Pam Bates: Yeah, I would just say that I agree with everything that's been said, and what we find is that it's important to have those short-term goals, but the key is to have the long-term goals. We're so grateful for the tool that the Federal Reserve Bank of Atlanta is producing because it allows us to look at things three to five years out and project where those cliffs are going to occur, and our organization is able to then lay out for the family, over the next three to five years, these are the resources you're going to need to access.
We're able to offer housing subsidies as well as childcare subsidies. We offer food market subsidies. So when they know that even though they're going to see a reduction in benefits, we're going to be able to help fill that gap, they can make those choices now to know, as you proceed in education, even though your income is going to go down, there's going to be a support system there for you. And I think Carlis said it in her comments, that hope is key and encouragement is essential, and I think that's what we, as organizations, can provide is just that hope and that encouragement that someone is going to walk with you. Michele said it best: We have to make a long-term commitment if we want to see families be able to progress toward thriving.
Jeffrey Fredericks: Thank you, Pam. The shepherding, and the tour guide, travel agent and things like that its important, because how we understand the problem—and the attempt today was to try to broaden the window through which we see the challenge—how we talk about things matter. And Richard, I'm going to ask you to kick off our response to our final question, which is: Reflecting on what we've heard today and your hands-on experience, how might we better frame discussions of the safety net, benefits cliffs, economic mobility, and strengthening community in order to forge more productive legislation and policy that promotes self-sufficiency and ultimately disrupts intergenerational poverty?
Richard Barr: Sir, I appreciate it. Like I said, I like to make things simple, no matter who I'm talking to, whether I'm talking to a first grader or a five-year senator. One thing everybody understands is the concept of what a cliff is. A cliff is a place where either you're going to hit a point where you're going to go up or you're going to fall off. How do we actually frame that into a conversation for both sides? So on one side where you have participants, this is what you, this is where you will end up if you do not move. On the other side, you have legislators that, if we do not make this investment, this is where we [inaudible]. So, stagnation will occur on both sides. You won't have a progressive economy, and you'll have stagnated people. And so what will you get? Everybody's in the ravine any way you look at.

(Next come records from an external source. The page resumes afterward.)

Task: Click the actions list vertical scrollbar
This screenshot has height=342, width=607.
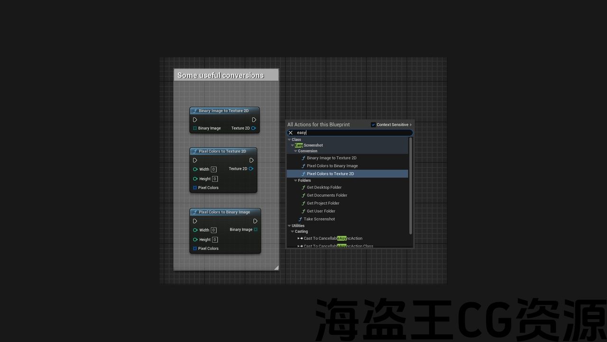Action: point(411,185)
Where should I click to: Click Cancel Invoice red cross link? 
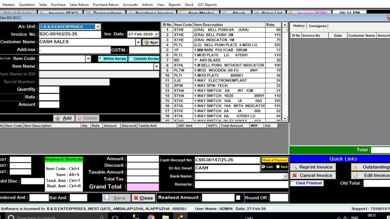click(312, 176)
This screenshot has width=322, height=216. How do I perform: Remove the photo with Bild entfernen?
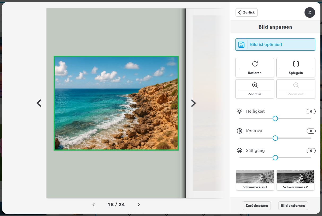point(293,206)
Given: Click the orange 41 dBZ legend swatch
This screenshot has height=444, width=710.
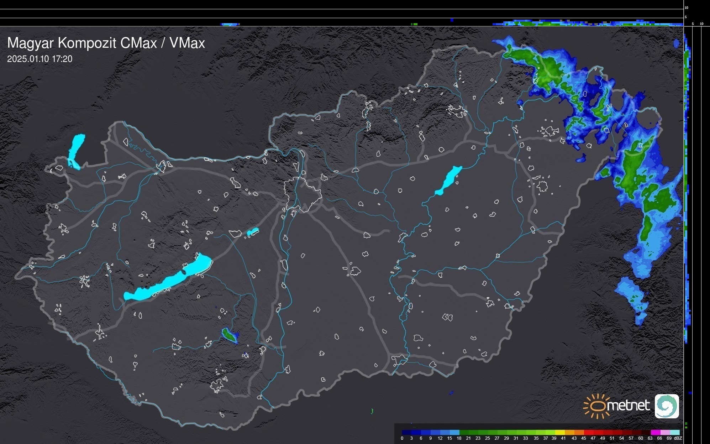Looking at the screenshot, I should point(569,432).
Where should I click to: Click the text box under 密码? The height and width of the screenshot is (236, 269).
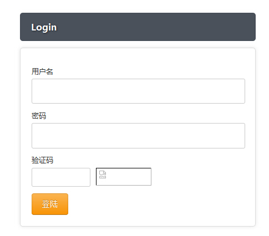(138, 136)
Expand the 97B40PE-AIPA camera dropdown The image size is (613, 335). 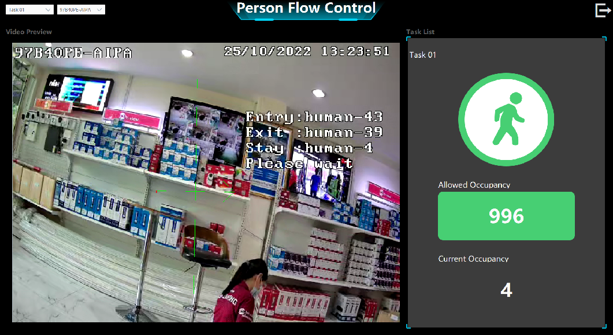click(81, 10)
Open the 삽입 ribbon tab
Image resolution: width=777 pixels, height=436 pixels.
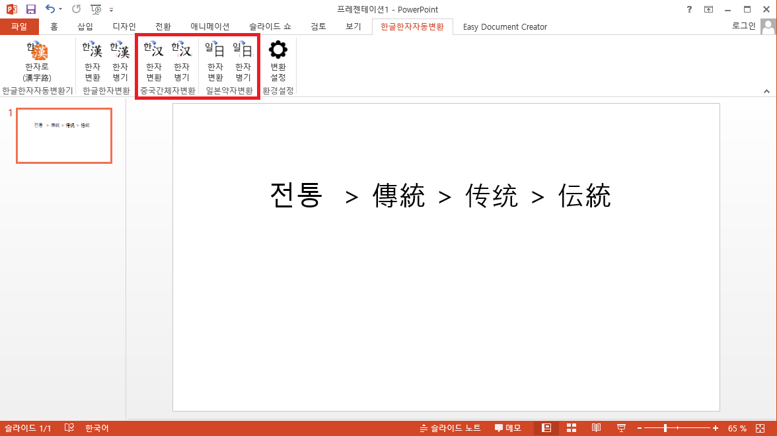[x=85, y=27]
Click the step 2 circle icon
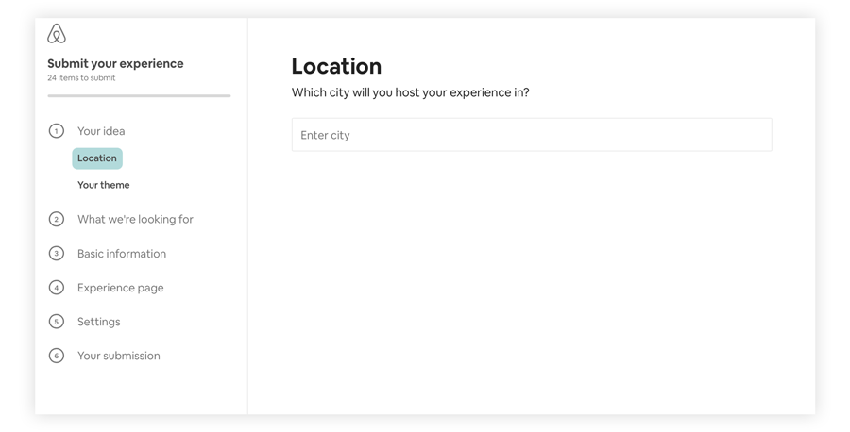Image resolution: width=850 pixels, height=432 pixels. tap(57, 219)
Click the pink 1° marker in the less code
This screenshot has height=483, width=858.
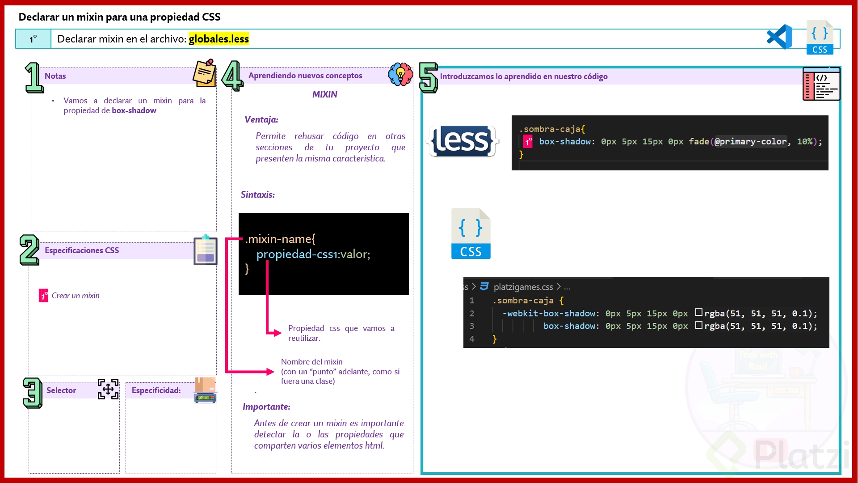pyautogui.click(x=528, y=142)
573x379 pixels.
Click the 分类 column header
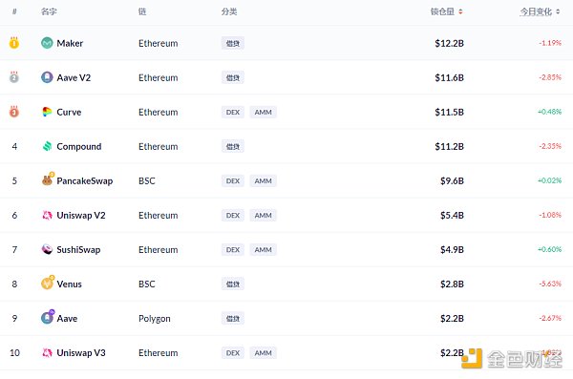(x=229, y=11)
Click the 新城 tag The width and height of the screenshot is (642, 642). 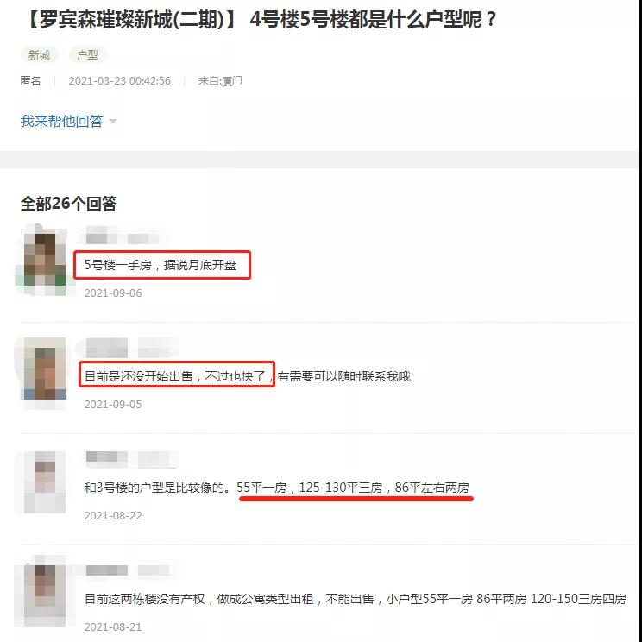coord(40,55)
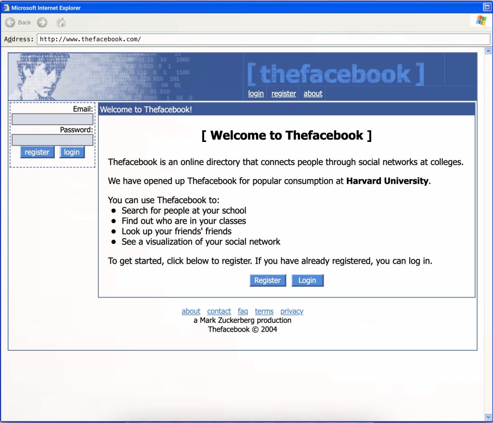This screenshot has height=423, width=493.
Task: Click the register button below the Password field
Action: (37, 153)
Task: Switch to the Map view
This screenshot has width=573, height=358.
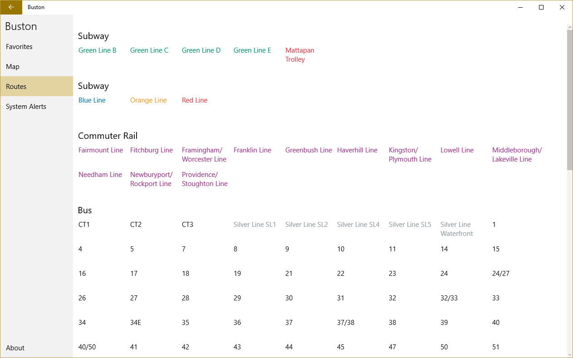Action: [x=13, y=67]
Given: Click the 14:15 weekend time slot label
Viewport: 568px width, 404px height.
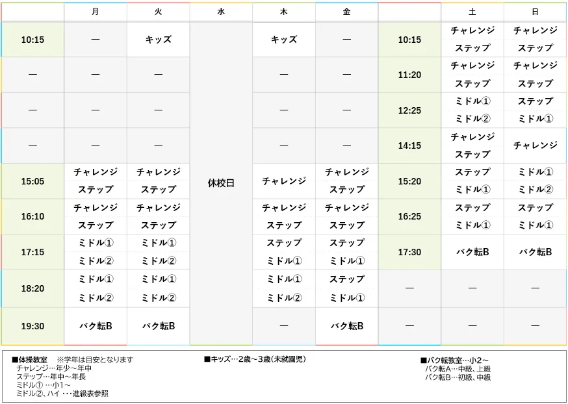Looking at the screenshot, I should pyautogui.click(x=409, y=145).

The question is when you hit a cliff, what is—many of y'all may have seen this, the tight rope thing where somebody walks from one side of the mountain to the other.
That thing involves about three different factors. It involves what we call progressive movement that the participant has to do, and gradual growth. Or progressive movement and gradual growth will actually grow on the same string if everybody participates. Other words, we tell the participant, "If you have progressive movement, we'll surround you with the safety net, per se, as long as you're moving." But allow them to actually opt out of not moving, and I think as the young man from Alabama said, "Don't necessarily tell them what to do, but allow them to make the decision." So they realize that they actually get stuck because they chose to take themselves out of the process. But as they progressively move, that progressive movement from one side of the mountain to the other side actually includes gradual growth. So, oftentimes we tell people to move and it's either a flat line or it's a dip. So there has to be a gradual growth sector to it, and so in the process, what we have to do is emphasize gains over losses.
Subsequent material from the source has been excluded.